Like many investors, you may not be familiar with the FINRA arbitration process and want to know more about it and what to expect.

  • The FINRA dispute resolution process is the forum in which you, as an investor, can go to sue your broker-dealer for financial recovery. During the proceedings, a panel of one-to-three arbitrators will hear your claim. This is a specific type of securities dispute resolution and one of the many reasons why you need the help of skilled FINRA lawyers that understand the arbitration process and how to best help investors.
  • It will be their job to prepare and file your FINRA lawsuit, engage in the Discovery process—during which time both parties exchange documents and identify their witnesses—and represent you during the arbitration hearing. (It is important to note that the broker-dealer you are going up against will most certainly have their own legal team fighting for them—this is yet another reason to hire savvy FINRA attorneys who can advocate for you while protecting your best interests.

What Happens During the Arbitration Hearing Process?

During the hearing, the lawyers and any witnesses on both sides will attend. Key documentation and arguments are presented to the arbitrators. There will also be closing arguments and rebuttals if desired.

After the hearing, the arbitrators will decide on the case and whether to issue an award to the investor. This phase usually takes place within a 30-day period. The decision, once formalized in writing, is signed by the arbitrators. Unless a court challenge is presented, the ruling by the FINRA arbitration panel is legally binding.

Any respondent firm or broker that has been ordered to pay the award then has 30 days to issue the payment to the investor that was harmed. Otherwise, they risk suspension and cannot sell securities until this is resolved.

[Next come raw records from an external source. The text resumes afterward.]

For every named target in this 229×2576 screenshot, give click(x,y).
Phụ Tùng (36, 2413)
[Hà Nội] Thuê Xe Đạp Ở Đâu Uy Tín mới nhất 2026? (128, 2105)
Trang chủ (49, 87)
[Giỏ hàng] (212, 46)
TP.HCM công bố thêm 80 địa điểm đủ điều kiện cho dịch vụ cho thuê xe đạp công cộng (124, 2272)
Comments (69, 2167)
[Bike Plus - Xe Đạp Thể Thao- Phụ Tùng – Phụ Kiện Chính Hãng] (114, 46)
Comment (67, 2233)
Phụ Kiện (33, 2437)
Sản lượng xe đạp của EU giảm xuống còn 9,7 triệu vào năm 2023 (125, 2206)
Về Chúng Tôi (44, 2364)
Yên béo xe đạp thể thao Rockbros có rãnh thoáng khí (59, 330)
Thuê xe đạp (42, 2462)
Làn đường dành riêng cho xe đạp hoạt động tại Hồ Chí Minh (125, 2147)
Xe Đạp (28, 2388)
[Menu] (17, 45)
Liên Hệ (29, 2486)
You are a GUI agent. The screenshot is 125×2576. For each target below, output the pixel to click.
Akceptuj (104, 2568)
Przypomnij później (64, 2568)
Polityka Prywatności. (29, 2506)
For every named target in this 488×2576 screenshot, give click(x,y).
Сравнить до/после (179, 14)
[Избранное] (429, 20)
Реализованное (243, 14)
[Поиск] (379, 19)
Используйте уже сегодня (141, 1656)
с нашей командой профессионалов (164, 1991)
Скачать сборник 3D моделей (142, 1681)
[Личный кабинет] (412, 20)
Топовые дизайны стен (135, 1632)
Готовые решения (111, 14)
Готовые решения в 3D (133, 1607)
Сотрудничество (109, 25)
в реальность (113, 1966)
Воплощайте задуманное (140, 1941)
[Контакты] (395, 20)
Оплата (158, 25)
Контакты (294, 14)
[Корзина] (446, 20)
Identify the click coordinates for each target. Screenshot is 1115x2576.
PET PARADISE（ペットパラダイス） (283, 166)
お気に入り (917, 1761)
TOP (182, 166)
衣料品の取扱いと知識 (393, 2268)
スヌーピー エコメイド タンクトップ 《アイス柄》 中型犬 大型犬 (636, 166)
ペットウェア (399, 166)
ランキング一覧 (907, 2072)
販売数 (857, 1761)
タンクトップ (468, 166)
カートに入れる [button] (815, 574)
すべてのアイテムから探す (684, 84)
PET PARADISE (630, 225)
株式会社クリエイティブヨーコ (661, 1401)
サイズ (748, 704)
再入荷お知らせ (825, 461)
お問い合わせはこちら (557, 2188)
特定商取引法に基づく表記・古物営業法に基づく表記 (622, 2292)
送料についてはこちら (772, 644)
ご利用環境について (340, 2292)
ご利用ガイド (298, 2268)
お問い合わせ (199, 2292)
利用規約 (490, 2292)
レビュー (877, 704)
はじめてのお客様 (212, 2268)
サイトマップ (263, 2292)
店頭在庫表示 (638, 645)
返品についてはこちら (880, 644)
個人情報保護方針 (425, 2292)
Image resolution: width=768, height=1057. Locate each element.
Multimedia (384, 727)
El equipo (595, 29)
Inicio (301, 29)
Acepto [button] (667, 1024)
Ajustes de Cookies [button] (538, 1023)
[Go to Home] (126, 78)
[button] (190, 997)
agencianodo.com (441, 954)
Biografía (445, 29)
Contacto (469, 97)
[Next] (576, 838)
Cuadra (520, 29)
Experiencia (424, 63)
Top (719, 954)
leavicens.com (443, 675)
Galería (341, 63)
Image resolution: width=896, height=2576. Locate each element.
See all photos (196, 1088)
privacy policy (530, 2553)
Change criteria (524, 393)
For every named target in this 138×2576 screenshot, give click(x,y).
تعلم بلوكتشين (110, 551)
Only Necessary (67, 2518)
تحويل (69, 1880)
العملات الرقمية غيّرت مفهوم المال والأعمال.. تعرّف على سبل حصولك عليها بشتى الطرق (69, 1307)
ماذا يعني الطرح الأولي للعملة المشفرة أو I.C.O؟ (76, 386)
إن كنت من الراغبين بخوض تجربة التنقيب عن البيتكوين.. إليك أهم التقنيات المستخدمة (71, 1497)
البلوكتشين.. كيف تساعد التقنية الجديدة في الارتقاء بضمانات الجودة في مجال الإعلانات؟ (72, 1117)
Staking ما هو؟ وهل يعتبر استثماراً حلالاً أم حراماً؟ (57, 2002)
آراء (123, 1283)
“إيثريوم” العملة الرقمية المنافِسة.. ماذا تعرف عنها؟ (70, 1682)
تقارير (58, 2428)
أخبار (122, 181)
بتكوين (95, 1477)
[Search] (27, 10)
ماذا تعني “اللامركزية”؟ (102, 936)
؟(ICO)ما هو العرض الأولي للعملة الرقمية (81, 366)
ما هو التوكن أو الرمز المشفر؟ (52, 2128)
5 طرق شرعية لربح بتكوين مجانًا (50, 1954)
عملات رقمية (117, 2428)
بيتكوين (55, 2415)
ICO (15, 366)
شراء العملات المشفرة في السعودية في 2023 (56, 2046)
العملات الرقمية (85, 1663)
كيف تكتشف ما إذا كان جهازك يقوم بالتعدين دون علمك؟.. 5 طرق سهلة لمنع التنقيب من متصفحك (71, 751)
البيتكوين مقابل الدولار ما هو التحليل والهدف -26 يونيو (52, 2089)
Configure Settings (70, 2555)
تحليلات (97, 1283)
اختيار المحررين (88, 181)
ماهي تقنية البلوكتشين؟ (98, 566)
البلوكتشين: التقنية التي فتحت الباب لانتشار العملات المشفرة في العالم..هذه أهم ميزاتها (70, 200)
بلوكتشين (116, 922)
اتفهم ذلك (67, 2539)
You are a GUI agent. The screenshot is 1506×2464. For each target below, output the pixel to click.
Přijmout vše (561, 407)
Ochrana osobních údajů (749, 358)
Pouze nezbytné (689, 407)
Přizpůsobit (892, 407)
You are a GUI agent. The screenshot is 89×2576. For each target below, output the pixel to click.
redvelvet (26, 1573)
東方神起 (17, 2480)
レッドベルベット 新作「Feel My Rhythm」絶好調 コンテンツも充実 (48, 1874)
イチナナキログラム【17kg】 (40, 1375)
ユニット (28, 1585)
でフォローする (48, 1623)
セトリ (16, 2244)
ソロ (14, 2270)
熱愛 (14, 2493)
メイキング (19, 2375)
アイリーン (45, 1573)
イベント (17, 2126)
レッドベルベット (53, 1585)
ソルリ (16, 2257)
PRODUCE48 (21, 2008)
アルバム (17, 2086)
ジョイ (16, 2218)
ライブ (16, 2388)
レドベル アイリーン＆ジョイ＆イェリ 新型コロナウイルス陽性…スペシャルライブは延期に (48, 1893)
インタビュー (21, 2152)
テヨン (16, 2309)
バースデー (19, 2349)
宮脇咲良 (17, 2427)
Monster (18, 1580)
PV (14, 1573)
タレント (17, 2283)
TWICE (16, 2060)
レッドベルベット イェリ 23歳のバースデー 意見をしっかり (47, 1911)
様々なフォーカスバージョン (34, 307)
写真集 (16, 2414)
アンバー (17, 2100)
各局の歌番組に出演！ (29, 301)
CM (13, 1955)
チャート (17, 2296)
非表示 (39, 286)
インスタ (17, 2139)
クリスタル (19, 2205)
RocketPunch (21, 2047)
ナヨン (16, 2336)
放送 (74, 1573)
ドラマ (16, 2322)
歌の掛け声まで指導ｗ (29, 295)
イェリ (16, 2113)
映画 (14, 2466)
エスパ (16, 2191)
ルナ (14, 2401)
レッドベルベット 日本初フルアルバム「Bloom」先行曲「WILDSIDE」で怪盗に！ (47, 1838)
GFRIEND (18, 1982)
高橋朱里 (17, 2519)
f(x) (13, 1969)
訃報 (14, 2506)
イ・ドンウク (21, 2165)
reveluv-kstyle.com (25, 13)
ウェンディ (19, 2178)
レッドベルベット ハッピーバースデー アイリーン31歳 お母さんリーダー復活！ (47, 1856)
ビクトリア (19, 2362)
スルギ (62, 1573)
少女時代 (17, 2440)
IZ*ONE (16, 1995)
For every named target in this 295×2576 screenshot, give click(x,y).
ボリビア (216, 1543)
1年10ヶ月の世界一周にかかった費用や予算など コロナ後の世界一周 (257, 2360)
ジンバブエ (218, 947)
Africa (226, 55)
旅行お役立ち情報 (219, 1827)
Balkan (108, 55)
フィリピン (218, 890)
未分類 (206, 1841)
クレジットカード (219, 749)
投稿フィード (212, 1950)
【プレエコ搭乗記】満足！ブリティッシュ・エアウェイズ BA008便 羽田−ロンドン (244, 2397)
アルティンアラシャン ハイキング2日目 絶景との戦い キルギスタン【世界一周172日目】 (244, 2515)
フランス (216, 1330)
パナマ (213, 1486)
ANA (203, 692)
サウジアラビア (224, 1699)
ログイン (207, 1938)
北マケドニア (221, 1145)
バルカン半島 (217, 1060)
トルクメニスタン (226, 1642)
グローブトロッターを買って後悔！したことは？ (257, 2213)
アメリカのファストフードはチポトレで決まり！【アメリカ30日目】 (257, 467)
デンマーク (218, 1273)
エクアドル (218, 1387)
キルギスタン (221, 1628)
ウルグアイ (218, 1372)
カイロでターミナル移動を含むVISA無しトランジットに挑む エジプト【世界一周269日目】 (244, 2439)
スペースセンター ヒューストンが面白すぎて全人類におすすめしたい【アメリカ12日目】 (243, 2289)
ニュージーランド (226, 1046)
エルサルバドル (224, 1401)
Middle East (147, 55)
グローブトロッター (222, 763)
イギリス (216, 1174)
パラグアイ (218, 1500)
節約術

Why Should You Work With Our Financial Advisor Negligence Attorneys on Your FINRA Securities Case?

Shepherd Smith Edwards and Kantas (investorlawyers.com) have been fighting for investors for over 30 years. Unlike many law firms with multiple areas of practice, representing clients like you in FINRA arbitration, mediation, and litigation is what we do. Our team of attorneys, paralegals, legal attorneys, consultants, and others have a combined over a century’s worth of experience in securities law and securities litigation behind all of our work.

Some of us even used to be brokers, so we know exactly how the brokerage industry operates. It is why we decided to come to this side of the arbitration table and fight for investors. Unfortunately, broker misconduct and broker-dealer negligence happen way too often and cost retail customers, retirees, high-net-worth investors, and institutional investors serious financial losses every year.

Our brokerage firm negligence attorneys are knowledgeable about the arbitration process and we have gone up against even the biggest Wall Street firms. We’ve secured significant awards and settlements for our clients. Over the decades, we have represented thousands of investors, collectively securing millions of dollars in financial recovery for them.

A FINRA lawsuit is not the type of legal case that you want to pursue without solid securities litigation help.

How Much Will It Cost To Hire Our FINRA Arbitration Lawyer?

All of our clients only pay legal fees if we secure a settlement or award for them and this will never come directly out of their own pocket. More than 90% of investors who have with worked Shepherd Smith Edward and Kantas have received full or partial recovery.